[A run of rows]
○ ○ ○ ○
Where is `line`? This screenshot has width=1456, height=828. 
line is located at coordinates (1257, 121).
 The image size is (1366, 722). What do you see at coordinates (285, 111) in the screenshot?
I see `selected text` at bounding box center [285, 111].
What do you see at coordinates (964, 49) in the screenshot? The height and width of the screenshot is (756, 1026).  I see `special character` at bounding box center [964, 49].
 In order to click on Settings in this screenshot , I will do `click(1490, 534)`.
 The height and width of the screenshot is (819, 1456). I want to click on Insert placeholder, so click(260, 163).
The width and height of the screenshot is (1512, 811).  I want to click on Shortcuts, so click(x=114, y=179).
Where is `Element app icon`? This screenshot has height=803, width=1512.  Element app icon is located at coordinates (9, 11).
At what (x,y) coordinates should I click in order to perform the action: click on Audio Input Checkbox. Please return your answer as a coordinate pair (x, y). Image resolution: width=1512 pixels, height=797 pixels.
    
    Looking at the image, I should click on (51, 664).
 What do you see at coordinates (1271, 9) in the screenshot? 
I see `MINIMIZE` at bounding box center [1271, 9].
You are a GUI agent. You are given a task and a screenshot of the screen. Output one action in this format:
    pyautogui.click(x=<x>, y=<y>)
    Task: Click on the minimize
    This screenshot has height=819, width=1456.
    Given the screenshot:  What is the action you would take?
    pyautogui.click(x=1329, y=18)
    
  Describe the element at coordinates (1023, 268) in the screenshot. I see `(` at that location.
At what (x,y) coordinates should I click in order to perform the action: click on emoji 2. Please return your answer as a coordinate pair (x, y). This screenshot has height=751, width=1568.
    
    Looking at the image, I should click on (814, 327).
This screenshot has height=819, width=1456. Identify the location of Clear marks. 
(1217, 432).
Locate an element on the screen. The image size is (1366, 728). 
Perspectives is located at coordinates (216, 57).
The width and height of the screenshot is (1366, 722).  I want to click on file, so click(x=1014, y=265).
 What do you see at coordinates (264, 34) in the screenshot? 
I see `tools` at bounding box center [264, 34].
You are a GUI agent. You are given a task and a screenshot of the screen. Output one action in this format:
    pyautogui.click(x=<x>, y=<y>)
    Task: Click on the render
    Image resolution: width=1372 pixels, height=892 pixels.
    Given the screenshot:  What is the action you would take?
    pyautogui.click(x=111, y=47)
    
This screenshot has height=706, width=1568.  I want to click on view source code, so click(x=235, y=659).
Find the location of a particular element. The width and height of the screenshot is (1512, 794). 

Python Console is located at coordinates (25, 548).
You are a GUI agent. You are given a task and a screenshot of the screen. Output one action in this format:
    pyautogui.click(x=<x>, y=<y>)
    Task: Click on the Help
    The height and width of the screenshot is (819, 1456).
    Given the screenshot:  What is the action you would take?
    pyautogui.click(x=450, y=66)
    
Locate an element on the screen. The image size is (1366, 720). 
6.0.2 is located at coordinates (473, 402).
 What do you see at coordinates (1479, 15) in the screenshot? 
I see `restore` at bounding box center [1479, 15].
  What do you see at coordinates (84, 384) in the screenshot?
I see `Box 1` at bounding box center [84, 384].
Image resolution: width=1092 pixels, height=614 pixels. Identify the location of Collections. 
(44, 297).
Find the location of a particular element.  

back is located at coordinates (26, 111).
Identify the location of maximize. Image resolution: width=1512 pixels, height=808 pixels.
○ ○ ○ ○
(WRITTEN TASK) Reproduce every one of the rows above, word for word and without any change.

(RESPONSE TO THIS EXERCISE)
Where is `line`? This screenshot has width=1456, height=828. 
line is located at coordinates (1257, 121).
 The image size is (1366, 722). What do you see at coordinates (285, 111) in the screenshot?
I see `selected text` at bounding box center [285, 111].
What do you see at coordinates (964, 49) in the screenshot? The height and width of the screenshot is (756, 1026).  I see `special character` at bounding box center [964, 49].
 In order to click on Settings in this screenshot , I will do `click(1490, 534)`.
 The height and width of the screenshot is (819, 1456). I want to click on Insert placeholder, so click(260, 163).
The width and height of the screenshot is (1512, 811).  I want to click on Shortcuts, so click(x=114, y=179).
Where is `Element app icon`? This screenshot has height=803, width=1512.  Element app icon is located at coordinates (9, 11).
At what (x,y) coordinates should I click in order to perform the action: click on Audio Input Checkbox. Please return your answer as a coordinate pair (x, y). Image resolution: width=1512 pixels, height=797 pixels.
    
    Looking at the image, I should click on (51, 664).
 What do you see at coordinates (1271, 9) in the screenshot? 
I see `MINIMIZE` at bounding box center [1271, 9].
You are a GUI agent. You are given a task and a screenshot of the screen. Output one action in this format:
    pyautogui.click(x=<x>, y=<y>)
    Task: Click on the minimize
    This screenshot has height=819, width=1456.
    Given the screenshot:  What is the action you would take?
    pyautogui.click(x=1329, y=18)
    
  Describe the element at coordinates (1023, 268) in the screenshot. I see `(` at that location.
At what (x,y) coordinates should I click in order to perform the action: click on emoji 2. Please return your answer as a coordinate pair (x, y). This screenshot has height=751, width=1568.
    
    Looking at the image, I should click on (814, 327).
This screenshot has height=819, width=1456. Identify the location of Clear marks. 
(1217, 432).
Locate an element on the screen. The image size is (1366, 728). 
Perspectives is located at coordinates (216, 57).
The width and height of the screenshot is (1366, 722).  I want to click on file, so click(x=1014, y=265).
 What do you see at coordinates (264, 34) in the screenshot? 
I see `tools` at bounding box center [264, 34].
You are a GUI agent. You are given a task and a screenshot of the screen. Output one action in this format:
    pyautogui.click(x=<x>, y=<y>)
    Task: Click on the render
    Image resolution: width=1372 pixels, height=892 pixels.
    Given the screenshot:  What is the action you would take?
    pyautogui.click(x=111, y=47)
    
This screenshot has height=706, width=1568.  I want to click on view source code, so click(x=235, y=659).
Find the location of a particular element. The width and height of the screenshot is (1512, 794). 

Python Console is located at coordinates (25, 548).
You are a GUI agent. You are given a task and a screenshot of the screen. Output one action in this format:
    pyautogui.click(x=<x>, y=<y>)
    Task: Click on the Help
    The height and width of the screenshot is (819, 1456).
    Given the screenshot:  What is the action you would take?
    pyautogui.click(x=450, y=66)
    
Locate an element on the screen. The image size is (1366, 720). 
6.0.2 is located at coordinates (473, 402).
 What do you see at coordinates (1479, 15) in the screenshot? 
I see `restore` at bounding box center [1479, 15].
  What do you see at coordinates (84, 384) in the screenshot?
I see `Box 1` at bounding box center [84, 384].
Image resolution: width=1092 pixels, height=614 pixels. Identify the location of Collections. 
(44, 297).
Find the location of a particular element.  

back is located at coordinates (26, 111).
Identify the location of maximize. Image resolution: width=1512 pixels, height=808 pixels.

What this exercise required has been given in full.